§ Given entries
※ ※ ※

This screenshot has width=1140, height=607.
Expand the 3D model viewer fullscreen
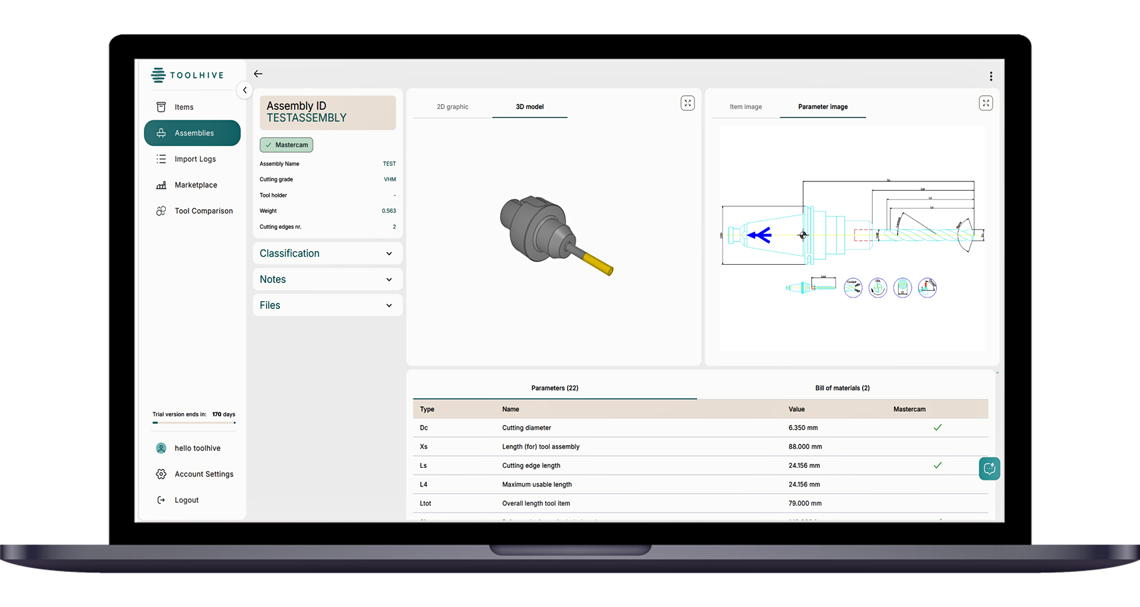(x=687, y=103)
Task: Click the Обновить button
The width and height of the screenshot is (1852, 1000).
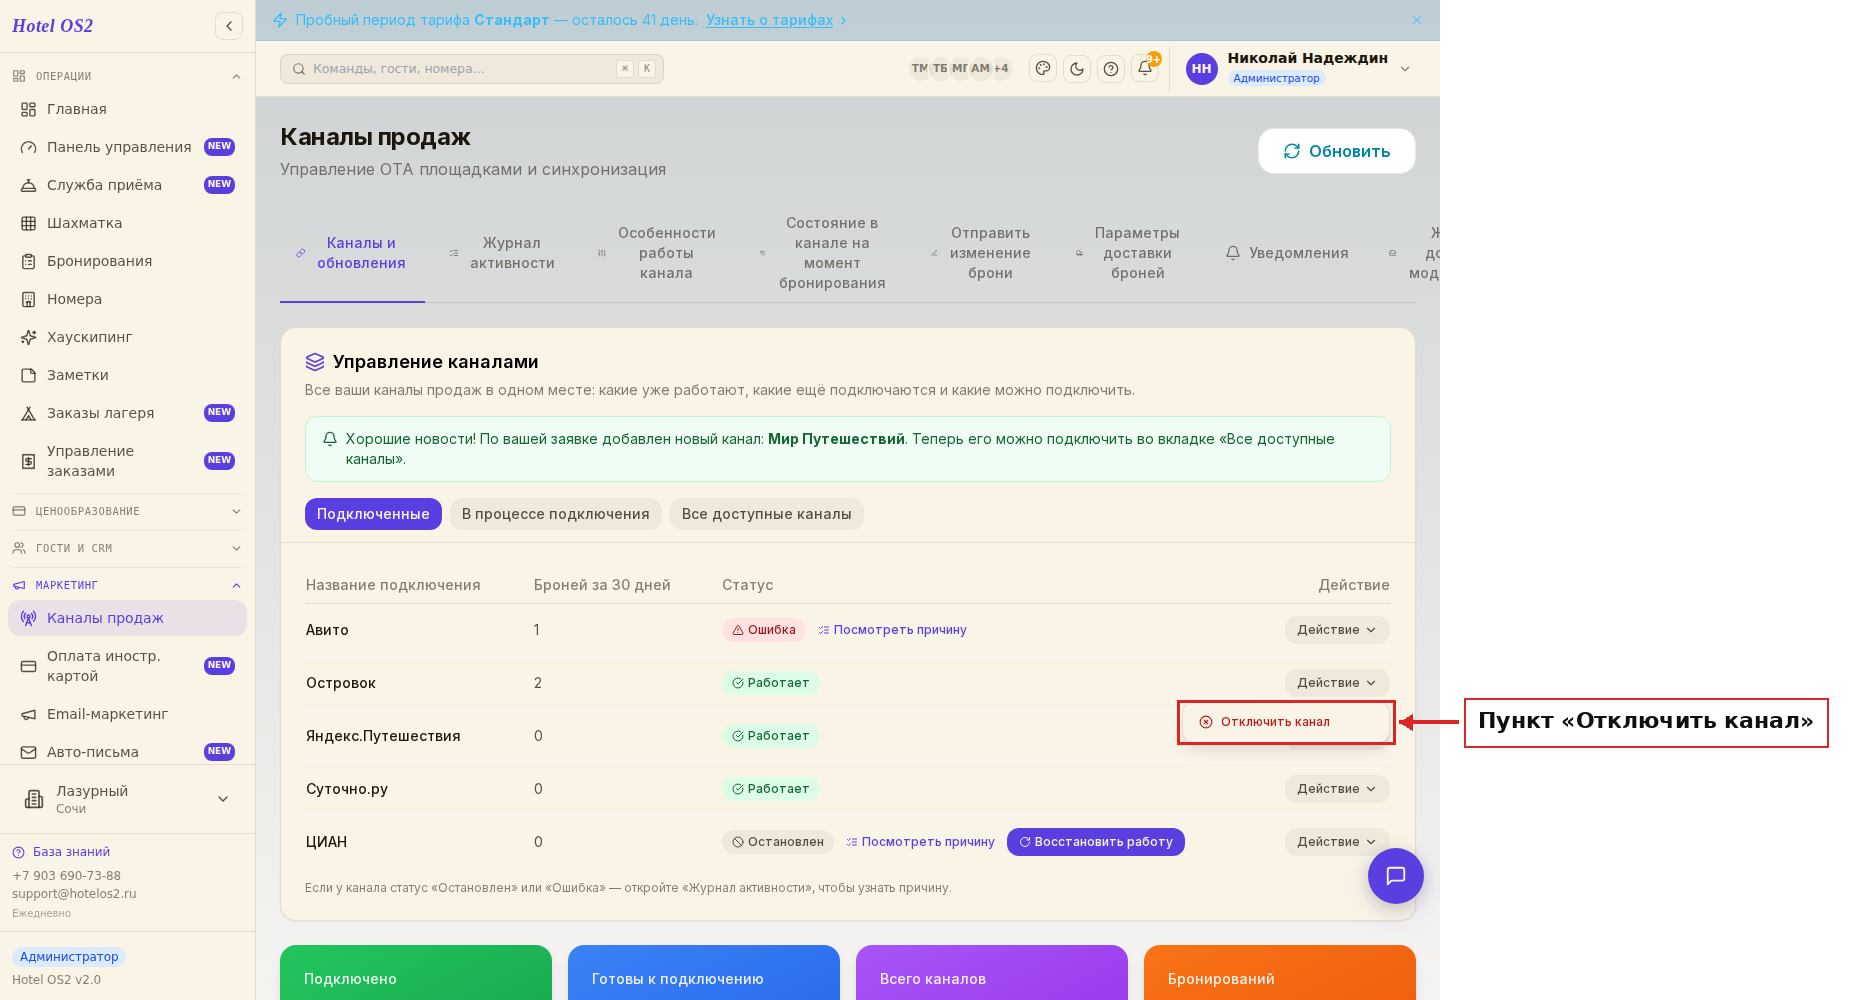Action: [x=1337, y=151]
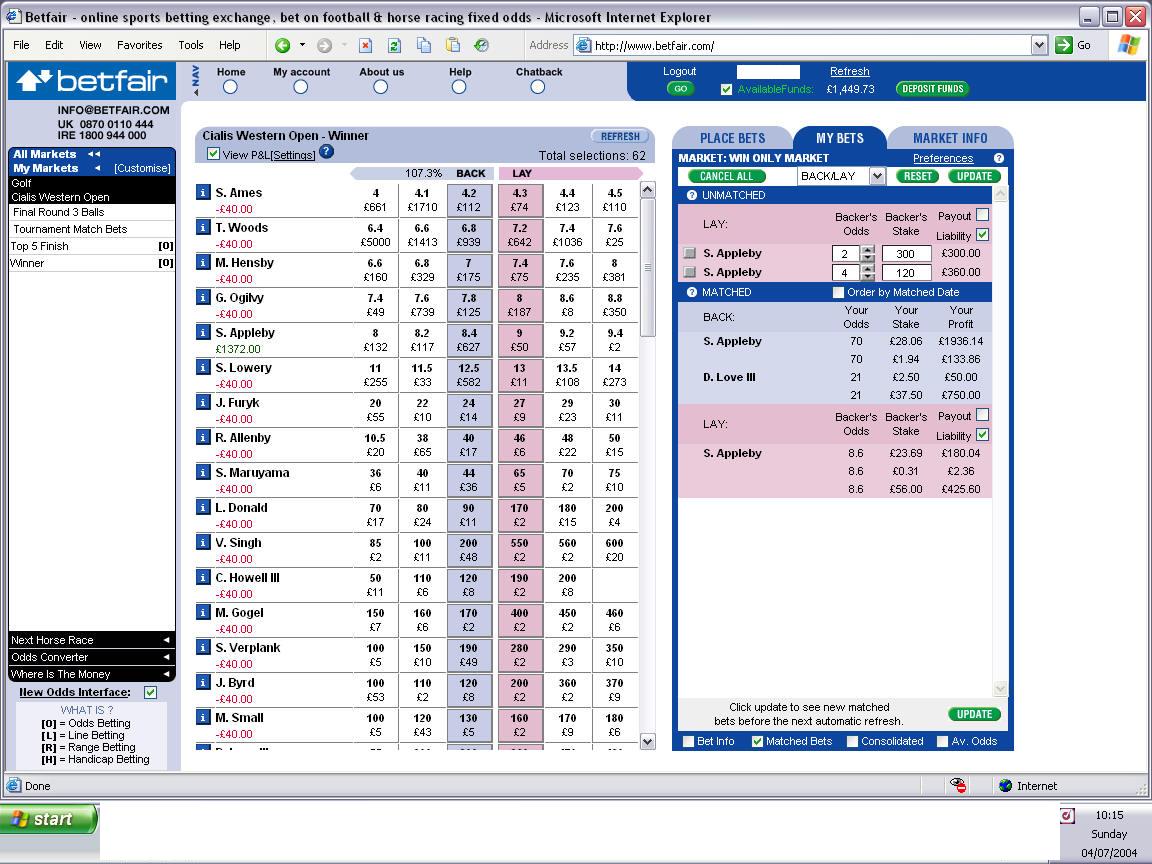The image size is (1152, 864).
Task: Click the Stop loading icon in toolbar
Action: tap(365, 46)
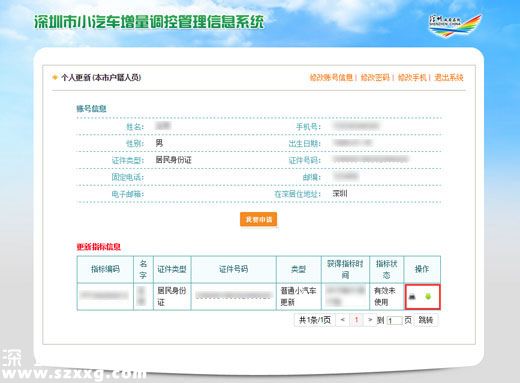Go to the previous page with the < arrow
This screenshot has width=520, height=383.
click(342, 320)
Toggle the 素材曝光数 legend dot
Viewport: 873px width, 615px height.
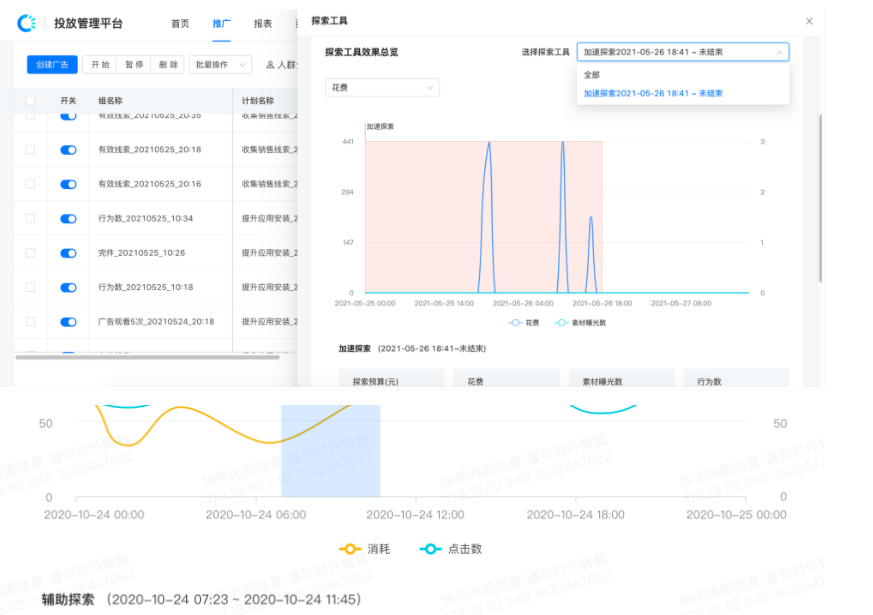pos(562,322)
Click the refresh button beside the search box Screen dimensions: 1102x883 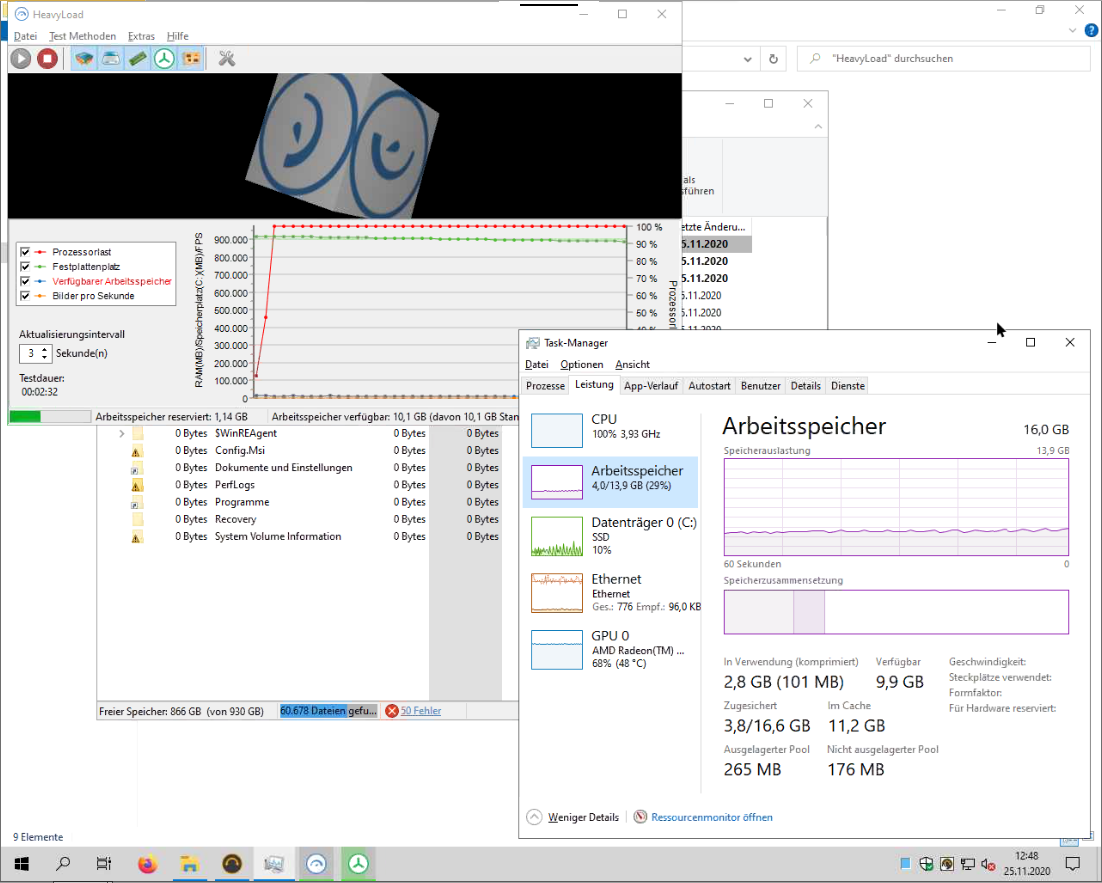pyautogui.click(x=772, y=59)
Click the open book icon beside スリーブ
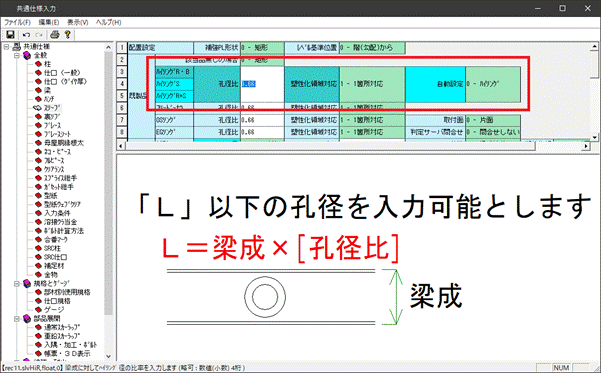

※ ※ ※

§ About this exercise
What belongs in the answer is each line above from the line with "Expand the 3D model viewer fullscreen" to the line with "Task: Click the Обновить button", inclusive, reproduced exactly and free of pictures.

§ Response area
Expand the 3D model viewer fullscreen
(x=687, y=103)
Task: Click the Обновить button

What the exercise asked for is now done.